To reduce this risk and lessen the impact on the environment, the Colorado Department of Public Health and Environment encourages widespread participation in an upcoming event that allows the public to safely dispose of unused or expired household prescription drugs or over-the-counter medications. The next National Prescription Drug Take-Back Day will be held tomorrow, Saturday, April 27 10 a.m. - 2 p.m. Help in the cause by alerting your patients of this opportunity.

For more information, resources and to look up a collection site near you, go to www.DEA.gov or call 1-877-462-2911. Please note that the following items will not be accepted: needles and sharps, mercury (thermometers), oxygen containers, chemotherapy or radioactive substances, pressurized canisters, or illicit drugs.
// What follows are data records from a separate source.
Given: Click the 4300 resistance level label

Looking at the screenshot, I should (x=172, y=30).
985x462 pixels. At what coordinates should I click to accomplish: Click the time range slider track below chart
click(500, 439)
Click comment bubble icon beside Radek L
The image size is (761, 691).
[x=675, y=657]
Click here to download a flyer to post in your office. It's available in Spanish here.

  
AMA prescription for a healthier practice:
Switch to e-billing and improve key practice metrics

Another installment from the American Medical Association's "Prescription for a Healthier Practice" series, the AMA recommends that physicians switch from paper billing to e-billing, particularly for workers' compensation and auto injury claims. AMA says e-billing can help improve the rate of first-time acceptance and your revenue cycle, and reduce the rate of resubmissions and the number of payer status calls.

To get started in automating these claims, AMA invites you to view the archived webinars, "Workers' compensation eBilling - A rapidly evolving solution to a historic revenue cycle headache!" and "How to Automate your Workers' Compensation Claims," which walk you through the process of adopting e-billing and provide tips to simplify the process.